In young Crowberry's room Antonio disclosed his secret. He began with his brief experiences as a youth in Lisbon. Rapidly and vividly he described his brief skepticism, his vocation to the religious life, his noviciate, his full profession, his ordination, his expulsion from the abbey, and his vow at the farm. Omitting only the affairs of Margarida and Isabel, he brought the history right down to that very day and to the moment of his failing to raise money in replacement of Theophilo's conto of reis. He slurred lightly over every passage in the narrative which might sound like self-praise, and sought rather to exhibit himself as a blunderer who ought to have attained his end years and years ago. He wound up by saying simply:

"It is our Lord who has sent you here to-day. If you have it with you, I will borrow a conto of reis and we will ride over to Villa Branca together in the morning. On the way we will talk about the partnership. My maximum price for a half-share will be a thousand pounds."

"My minimum offer is five thousand," said the engineer firmly. "Remember that I'm hoping to foist myself upon you till death do us part. I have wound up all my affairs in England. Meanwhile here is a conto of reis."

Some one knocked loudly at the door. It was the Gallego announcing that two senhores wished to see the Senhor da Rocha at once. The senhores, treading on the Gallego's heels, turned out to be Theophilo and Luis. They pressed into the room, but fell back at the sight of a stranger.

"You may speak freely, Theophilo," said Antonio. "This is the Senhor Crowberry. He knows my affairs. Tell me what you want. My own trouble is over. Senhor Crowberry has brought me a conto of reis."

"And here it is," put in Crowberry, opening his pocket-book. "I don't know how much a conto may be; but if it's less than two thousand pounds, help yourself."

"No," cried Theophilo. "We want nothing. Senhor da Rocha, I have wonderful news. Sequeira has come back. He had mixed the town money up with his own, but he is not a thief. He has just come back from Lisbon, and he has repaid me every vintem of what Luis and I paid to the municipal chamber yesterday. See. Here are the notes. Seven contos and two hundred milreis."

"And a special post has arrived from Leiria," added the radiant Luis, "with a conto from Theophilo's father. Theophilo, show it to their Excellencies."

"How many contos are here?" asked Crowberry, spreading out his notes.

"At the present exchange, you have at least twelve," said Antonio. "A conto is a million reis of our money and more than two hundred pounds of yours, at par."

"So we've twenty million reis altogether," Crowberry chuckled. "Let's change 'em into coppers and swim in 'em to see what it's like. Hasn't any gentleman got a conto or two more? I once knew a duke who overlooked a whole threepenny-bit for a week.
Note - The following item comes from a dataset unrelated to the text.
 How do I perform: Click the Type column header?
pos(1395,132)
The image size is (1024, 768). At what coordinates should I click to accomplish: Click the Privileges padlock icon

It was in the lining of his old coat."

Luis and Theophilo stared at the Englishman with open mouths. They could not understand a word he said, but this made him the more marvelous. From Crowberry they shifted their wonder to Antonio. He seemed to have called down from the skies a familiar sprite who handed out millions as coolly as one boy giving another a few screws of newspaper for the tail of his kite.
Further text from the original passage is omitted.